Further studies have shown that the image is not painted upon the cloth. It is not sewn, but rather it was like a negative of a photo was taken. They think that it was a light that shown so bright that it left the image of the person who was within the shroud. There was no such technology back in this time period to mimic this.

I saw these studies and was just amazed how the image was put on the cloth. Both Pope Ven. Pius XII and Pope St. John Paul II approved of the image for private devotion. You need not believe in the shroud, but I find it very difficult not to with the facts in front of me.

Assent to Gospels as Reliable Historical Evidence

What makes it so that we can believe the Gospel writers? Were they not trying to make propaganda for their own ideas? In the subhead above entitled, “Assent by Reason,” I spoke of how it would be absurd to think they stole the body. I think it is also absurd to view the Gospels as mere propaganda.

The usual story is, “They were his followers! Of course, they would say he did it!” Alright, I can grant that they have a certain attachment to Jesus. But everyone has some sort of attachment.  Just because someone believes in something does not mean that they cannot give an account of what happened. It is impossible to be completely objective. We can view facts, but that does not mean we see them in some sort of lens. This is not bad! It does not mean that everything we experience we automatically make it fit our own ideas.

Every scientist, no matter how loud they scream otherwise, has to experience everything subjectively. We are not computers processing data. They were eyewitnesses. It was not just the twelve but everyone who Jesus appeared to after the resurrection. Hundreds of people are said to have seen Jesus after he was killed. Mass hallucinations are extremely rare. It is extremely improbable to think that hundreds of people hallucinated about Jesus.

Conclusion

If it is the case that no man on, his own power, has been raised from the dead, then how can this man rise from the dead? The only entity in the universe that is not contained by death is God. Therefore, god would have had to resurrect Jesus. This would mean that god had some form of care in order to mend a broken relationship that Jesus taught existed. Therefore, God would seem to be personal.

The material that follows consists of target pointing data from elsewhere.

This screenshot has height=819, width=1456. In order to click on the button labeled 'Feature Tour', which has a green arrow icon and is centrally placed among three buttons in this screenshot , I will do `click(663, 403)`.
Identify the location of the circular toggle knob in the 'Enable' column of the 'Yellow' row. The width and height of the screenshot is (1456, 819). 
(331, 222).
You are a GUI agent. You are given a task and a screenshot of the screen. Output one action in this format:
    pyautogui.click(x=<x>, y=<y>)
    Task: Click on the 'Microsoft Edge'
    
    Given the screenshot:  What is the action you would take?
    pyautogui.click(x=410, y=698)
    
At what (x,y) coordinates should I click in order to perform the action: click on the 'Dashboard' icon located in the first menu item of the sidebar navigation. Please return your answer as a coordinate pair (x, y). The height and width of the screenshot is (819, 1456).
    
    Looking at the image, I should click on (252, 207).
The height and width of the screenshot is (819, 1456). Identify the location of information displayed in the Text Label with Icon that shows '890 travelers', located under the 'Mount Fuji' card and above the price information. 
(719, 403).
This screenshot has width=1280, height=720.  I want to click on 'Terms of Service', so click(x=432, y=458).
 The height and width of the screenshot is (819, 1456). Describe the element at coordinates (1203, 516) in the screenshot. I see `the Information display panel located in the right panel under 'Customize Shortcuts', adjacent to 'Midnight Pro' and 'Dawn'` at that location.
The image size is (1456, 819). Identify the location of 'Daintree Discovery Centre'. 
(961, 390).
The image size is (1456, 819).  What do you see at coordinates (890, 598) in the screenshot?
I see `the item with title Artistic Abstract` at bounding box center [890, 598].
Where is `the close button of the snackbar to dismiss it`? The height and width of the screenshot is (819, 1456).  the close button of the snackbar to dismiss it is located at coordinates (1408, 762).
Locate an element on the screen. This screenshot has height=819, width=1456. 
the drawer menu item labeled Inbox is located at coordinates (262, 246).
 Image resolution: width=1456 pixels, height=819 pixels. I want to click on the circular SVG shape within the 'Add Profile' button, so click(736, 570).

In Part III, I will be fishing for the great white whale: a solution to the problem of evil.

Suggested Reading List

On the resurrection: N.T. Wright, The Resurrection of the Son of God, Surprised by Hope; Gary Habermas, The Case for the Resurrection of Jesus.

On the Shroud of Turin: Robert K. Wilcox, The Truth About the Shroud of Turin: Solving the Mystery; Ian Wilson, The Blood and the Shroud: New Evidence That the World’s Most Sacred Relic is Real.

On the Reliability of the Gospels: Gary Habermas, Evidence for the Historical Jesus: Is the Jesus of History the Christ of Faith? N.T Wright, The New Testament and the People of God.